--- START ---

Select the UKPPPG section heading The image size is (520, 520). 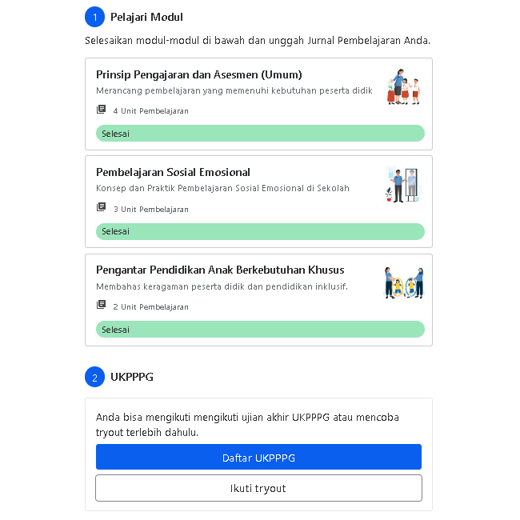pyautogui.click(x=132, y=377)
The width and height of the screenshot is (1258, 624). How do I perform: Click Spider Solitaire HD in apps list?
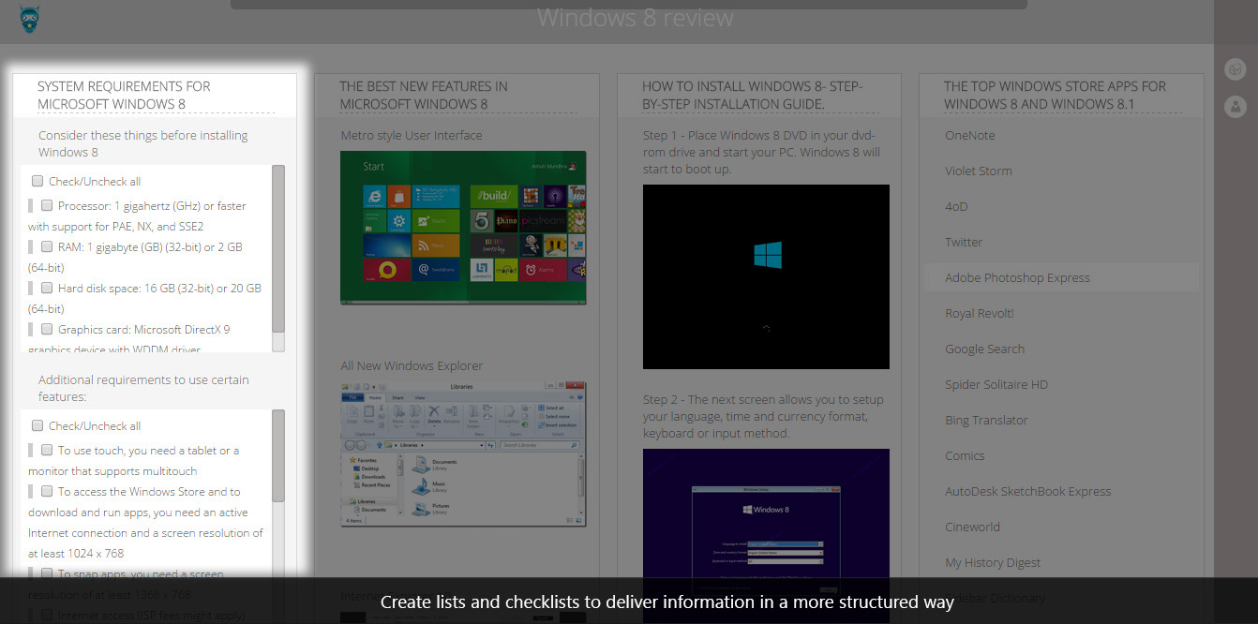[x=996, y=385]
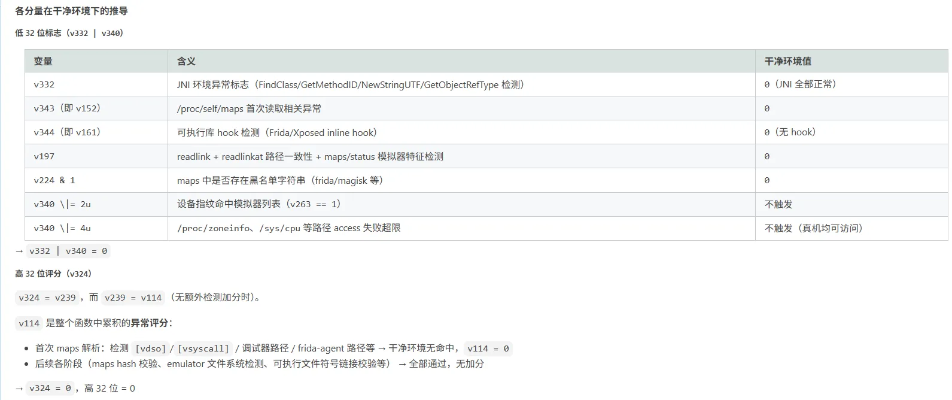The image size is (952, 400).
Task: Click the inline code v324 = v239
Action: 47,298
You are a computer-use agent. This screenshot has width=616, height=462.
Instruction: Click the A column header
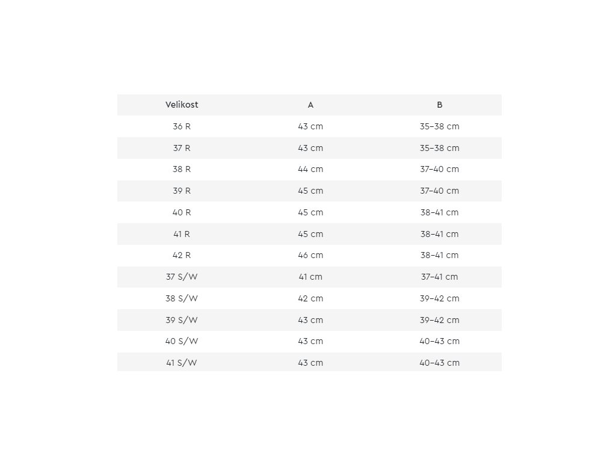[310, 105]
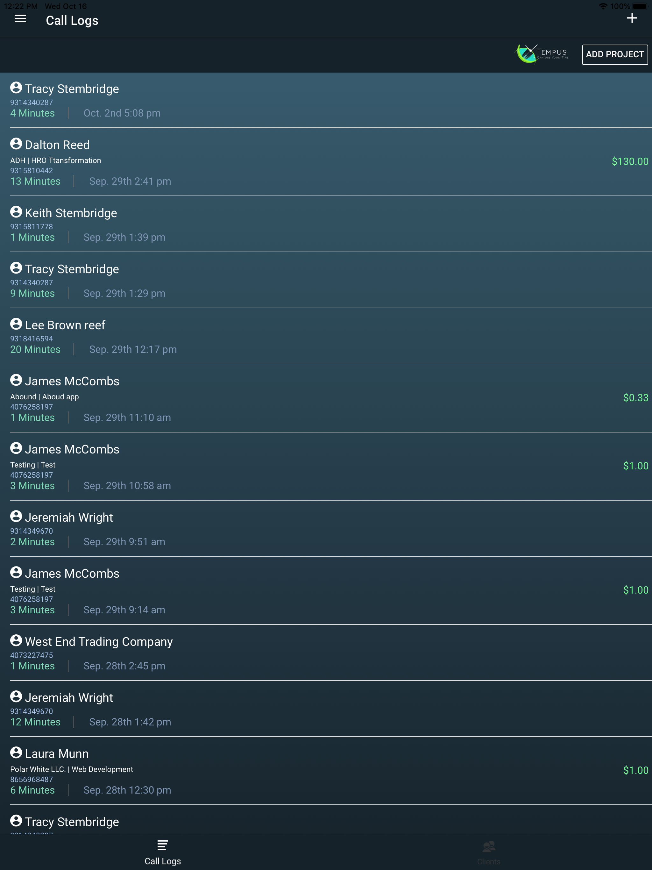Tap Lee Brown reef's avatar icon
Image resolution: width=652 pixels, height=870 pixels.
click(x=16, y=324)
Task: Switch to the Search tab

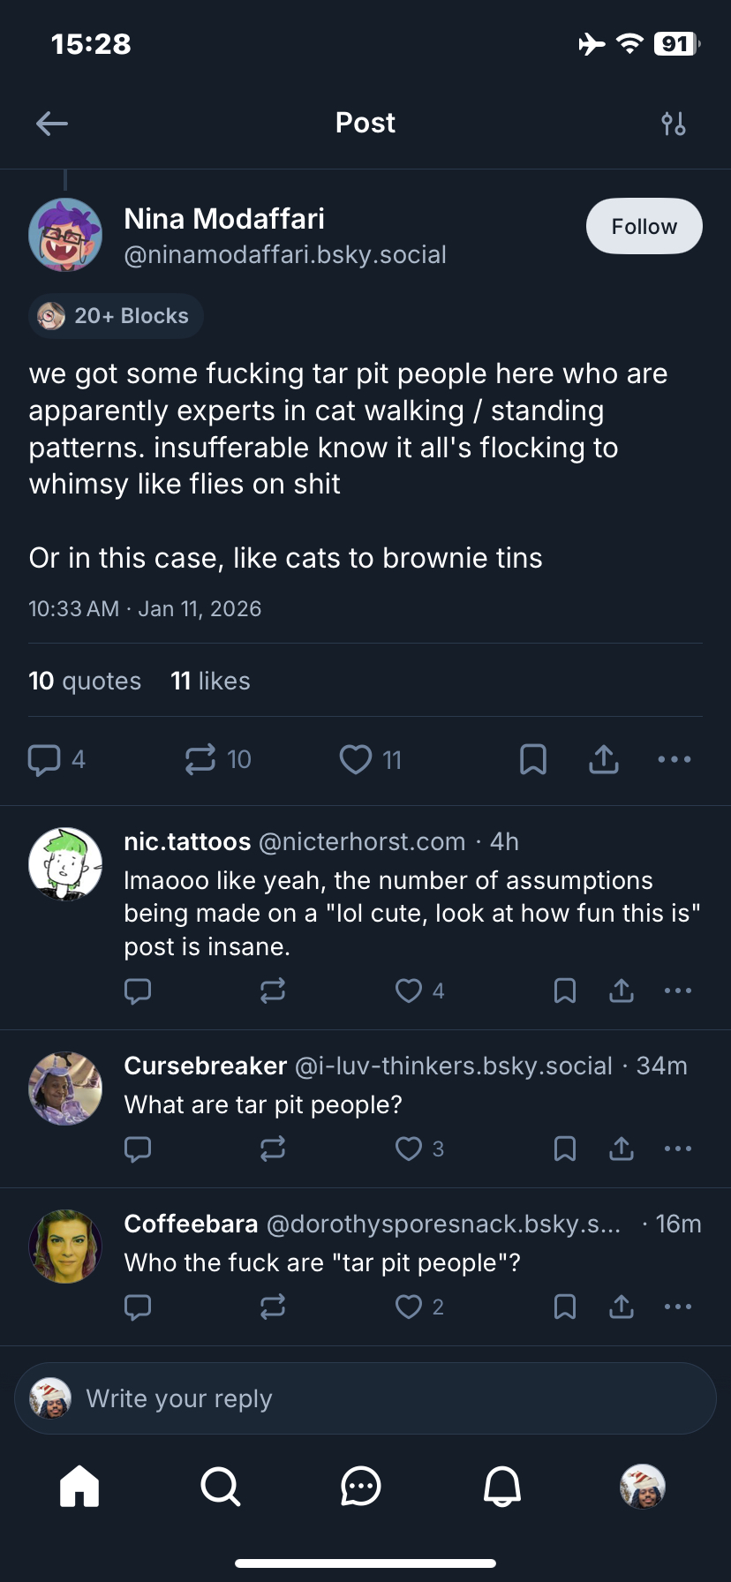Action: pyautogui.click(x=220, y=1486)
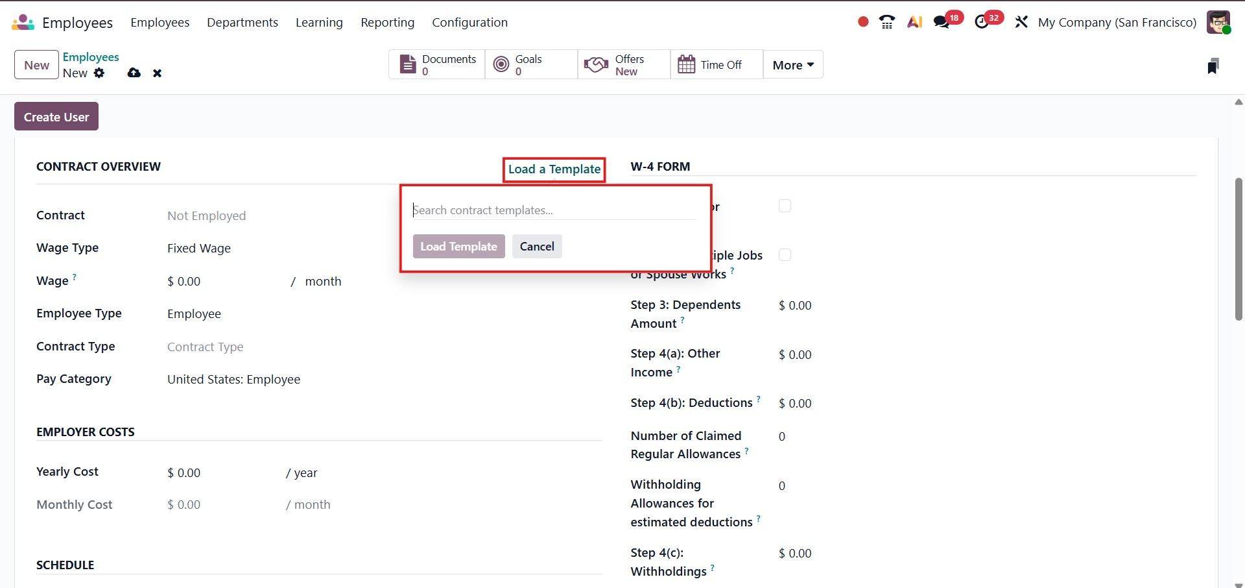Viewport: 1245px width, 588px height.
Task: Click the vertical scrollbar thumb
Action: point(1239,249)
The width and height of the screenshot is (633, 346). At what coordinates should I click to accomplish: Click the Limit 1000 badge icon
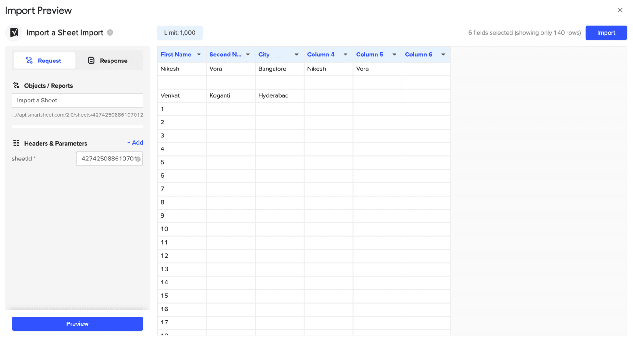[180, 32]
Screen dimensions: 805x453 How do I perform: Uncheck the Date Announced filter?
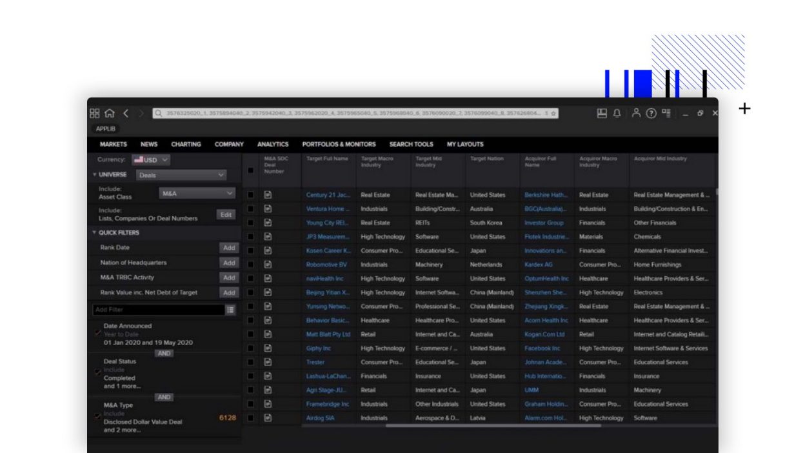pos(97,334)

--- END ---

*Action item*
All lines above between the line that contains "Task: Switch to the Search tab" and the last line of the entries, both included, must be transcribed exactly. No pictures are to appear.

*Response to this task*
Task: Switch to the Search tab

Action: pyautogui.click(x=220, y=1486)
Viewport: 1245px width, 588px height.
Task: Click the vertical scrollbar thumb
Action: point(1239,249)
The width and height of the screenshot is (633, 346). At what coordinates should I click to accomplish: Click the Limit 1000 badge icon
[180, 32]
Screen dimensions: 805x453 How do I perform: Uncheck the Date Announced filter?
pos(97,334)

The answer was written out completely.